Suspicion and empirical evidence cannot prove something is optimal. You cannot exhaustively empirically search an infinite space of models. You are seriously misunderstanding the definition of "optimal."
I am not seeing the chicken and egg problem. Isn't it always the case that when we consider the optimality of something it depends on some definitions?
The chicken and egg problem is that we design neural nets in order for Gabor filters to show up. If you used a different neural net architecture choice, they wouldn't show up. So the presence of Gabor filters indicating optimality is sort of begging the question.
In practical terms, performance without understanding can lead to highly surprising/counter-intuitive results when algorithms are applied to real-life problems. This doesn't matter much if you're doing movie suggestions or something like that, but it does matter in many other areas that could benefit from AI/ML.
But this is what the human brain is doing. A large complex statistical analysis of video that provided accurate predictions would contain an understanding of physics, just as our brain does. What you are essentially doing with this is creating a new researcher out of thin air, asking him to work out how to understand video and then when he/she/it succeeds not bothering to ask him how it was done. Then tossing the knowledge in his head away because you didn't come up with it.
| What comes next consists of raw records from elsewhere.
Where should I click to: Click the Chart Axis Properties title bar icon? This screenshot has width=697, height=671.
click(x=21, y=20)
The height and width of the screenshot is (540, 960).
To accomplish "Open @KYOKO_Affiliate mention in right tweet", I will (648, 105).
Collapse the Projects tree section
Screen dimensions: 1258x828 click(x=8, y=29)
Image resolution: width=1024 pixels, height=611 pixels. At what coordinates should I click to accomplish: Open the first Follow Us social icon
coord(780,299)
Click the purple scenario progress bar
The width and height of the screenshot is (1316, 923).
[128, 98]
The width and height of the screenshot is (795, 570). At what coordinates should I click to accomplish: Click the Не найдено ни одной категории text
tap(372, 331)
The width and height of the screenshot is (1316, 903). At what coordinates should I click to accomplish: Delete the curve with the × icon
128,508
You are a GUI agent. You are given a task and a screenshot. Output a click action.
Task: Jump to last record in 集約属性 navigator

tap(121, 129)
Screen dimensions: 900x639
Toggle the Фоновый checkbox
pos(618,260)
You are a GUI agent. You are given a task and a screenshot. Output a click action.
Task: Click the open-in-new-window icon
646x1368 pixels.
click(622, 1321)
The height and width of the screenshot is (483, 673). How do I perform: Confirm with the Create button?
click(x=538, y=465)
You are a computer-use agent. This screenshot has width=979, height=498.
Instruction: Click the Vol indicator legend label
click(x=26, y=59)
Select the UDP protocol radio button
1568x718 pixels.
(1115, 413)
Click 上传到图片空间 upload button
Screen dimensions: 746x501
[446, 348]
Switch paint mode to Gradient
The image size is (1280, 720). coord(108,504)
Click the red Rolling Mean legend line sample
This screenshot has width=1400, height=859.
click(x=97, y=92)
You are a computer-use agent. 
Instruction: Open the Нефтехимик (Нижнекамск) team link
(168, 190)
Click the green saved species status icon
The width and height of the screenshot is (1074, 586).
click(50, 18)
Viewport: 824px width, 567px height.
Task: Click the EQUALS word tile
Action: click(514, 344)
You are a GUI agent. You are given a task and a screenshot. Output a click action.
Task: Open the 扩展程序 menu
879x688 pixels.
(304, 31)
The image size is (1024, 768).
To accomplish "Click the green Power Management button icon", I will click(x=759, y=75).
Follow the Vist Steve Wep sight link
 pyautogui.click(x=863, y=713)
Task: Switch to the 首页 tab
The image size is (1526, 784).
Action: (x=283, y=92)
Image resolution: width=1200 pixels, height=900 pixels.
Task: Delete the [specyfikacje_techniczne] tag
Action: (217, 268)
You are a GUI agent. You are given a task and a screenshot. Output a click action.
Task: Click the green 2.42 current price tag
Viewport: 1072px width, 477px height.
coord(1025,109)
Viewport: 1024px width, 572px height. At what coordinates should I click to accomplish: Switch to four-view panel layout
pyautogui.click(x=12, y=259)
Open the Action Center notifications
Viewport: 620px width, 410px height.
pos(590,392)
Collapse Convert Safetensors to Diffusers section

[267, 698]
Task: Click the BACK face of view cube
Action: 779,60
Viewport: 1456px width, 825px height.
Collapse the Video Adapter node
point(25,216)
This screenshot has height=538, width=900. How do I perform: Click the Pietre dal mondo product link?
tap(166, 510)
> I mean actually you could do physics this way, instead of studying things like balls rolling down frictionless planes, which can't happen in nature, if you took a ton of video tapes of what's happening outside my office window, let's say, you know, leaves flying and various things, and you did an extensive analysis of them, you would get some kind of prediction of what's likely to happen next, certainly way better than anybody in the physics department could do. Well that's a notion of success which is I think novel, I don't know of anything like it in the history of science. [from the linked transcript]